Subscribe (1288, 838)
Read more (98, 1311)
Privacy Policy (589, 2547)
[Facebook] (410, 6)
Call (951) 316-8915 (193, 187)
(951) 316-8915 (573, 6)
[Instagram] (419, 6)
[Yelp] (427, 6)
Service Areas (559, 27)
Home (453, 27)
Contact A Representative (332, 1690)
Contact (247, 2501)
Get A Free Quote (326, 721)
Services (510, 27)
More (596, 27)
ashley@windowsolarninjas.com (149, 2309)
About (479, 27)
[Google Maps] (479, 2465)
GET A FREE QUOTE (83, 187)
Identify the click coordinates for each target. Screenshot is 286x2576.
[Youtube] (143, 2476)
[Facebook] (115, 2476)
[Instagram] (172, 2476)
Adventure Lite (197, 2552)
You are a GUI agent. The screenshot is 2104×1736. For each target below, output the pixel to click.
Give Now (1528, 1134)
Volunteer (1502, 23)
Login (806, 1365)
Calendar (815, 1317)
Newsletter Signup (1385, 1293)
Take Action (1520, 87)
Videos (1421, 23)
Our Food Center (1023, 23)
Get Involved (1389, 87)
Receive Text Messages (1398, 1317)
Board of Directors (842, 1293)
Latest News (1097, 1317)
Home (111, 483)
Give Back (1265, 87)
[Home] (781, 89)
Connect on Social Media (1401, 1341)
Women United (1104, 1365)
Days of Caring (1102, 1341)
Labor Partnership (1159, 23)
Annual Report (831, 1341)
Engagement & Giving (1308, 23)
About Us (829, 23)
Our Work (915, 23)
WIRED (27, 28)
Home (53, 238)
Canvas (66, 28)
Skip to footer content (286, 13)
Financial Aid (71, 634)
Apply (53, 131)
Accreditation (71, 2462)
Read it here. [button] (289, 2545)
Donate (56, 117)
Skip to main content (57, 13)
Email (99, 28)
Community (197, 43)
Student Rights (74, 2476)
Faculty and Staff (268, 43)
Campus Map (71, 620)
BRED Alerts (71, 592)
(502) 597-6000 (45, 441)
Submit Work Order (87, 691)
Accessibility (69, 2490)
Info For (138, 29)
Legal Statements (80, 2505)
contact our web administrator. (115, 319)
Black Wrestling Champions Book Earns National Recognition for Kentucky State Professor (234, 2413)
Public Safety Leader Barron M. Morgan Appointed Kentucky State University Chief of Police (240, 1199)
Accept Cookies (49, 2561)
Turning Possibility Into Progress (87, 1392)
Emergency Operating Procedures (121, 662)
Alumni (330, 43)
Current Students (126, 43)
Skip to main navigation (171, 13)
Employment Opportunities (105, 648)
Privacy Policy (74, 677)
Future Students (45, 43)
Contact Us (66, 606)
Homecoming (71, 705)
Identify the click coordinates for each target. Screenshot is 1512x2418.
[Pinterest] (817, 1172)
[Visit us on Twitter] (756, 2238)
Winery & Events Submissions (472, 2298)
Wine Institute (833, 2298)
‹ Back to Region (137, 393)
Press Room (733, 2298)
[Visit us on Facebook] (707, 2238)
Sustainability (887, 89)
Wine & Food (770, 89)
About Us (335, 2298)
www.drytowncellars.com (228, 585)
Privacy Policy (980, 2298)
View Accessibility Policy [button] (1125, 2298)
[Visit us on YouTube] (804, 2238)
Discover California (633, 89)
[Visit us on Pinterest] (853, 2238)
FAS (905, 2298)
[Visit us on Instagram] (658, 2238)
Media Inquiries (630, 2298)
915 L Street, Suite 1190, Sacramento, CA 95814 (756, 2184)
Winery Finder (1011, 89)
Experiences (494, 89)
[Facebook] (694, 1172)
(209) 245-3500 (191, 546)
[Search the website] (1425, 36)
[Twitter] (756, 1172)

################

* Aim of the task
Please copy, without any change, the lines of the material from the first through the one containing "Screenshot is 286x2576.". Write nothing else.

* Reply to the exercise
Subscribe (1288, 838)
Read more (98, 1311)
Privacy Policy (589, 2547)
[Facebook] (410, 6)
Call (951) 316-8915 (193, 187)
(951) 316-8915 (573, 6)
[Instagram] (419, 6)
[Yelp] (427, 6)
Service Areas (559, 27)
Home (453, 27)
Contact A Representative (332, 1690)
Contact (247, 2501)
Get A Free Quote (326, 721)
Services (510, 27)
More (596, 27)
ashley@windowsolarninjas.com (149, 2309)
About (479, 27)
[Google Maps] (479, 2465)
GET A FREE QUOTE (83, 187)
Identify the click coordinates for each target. Screenshot is 286x2576.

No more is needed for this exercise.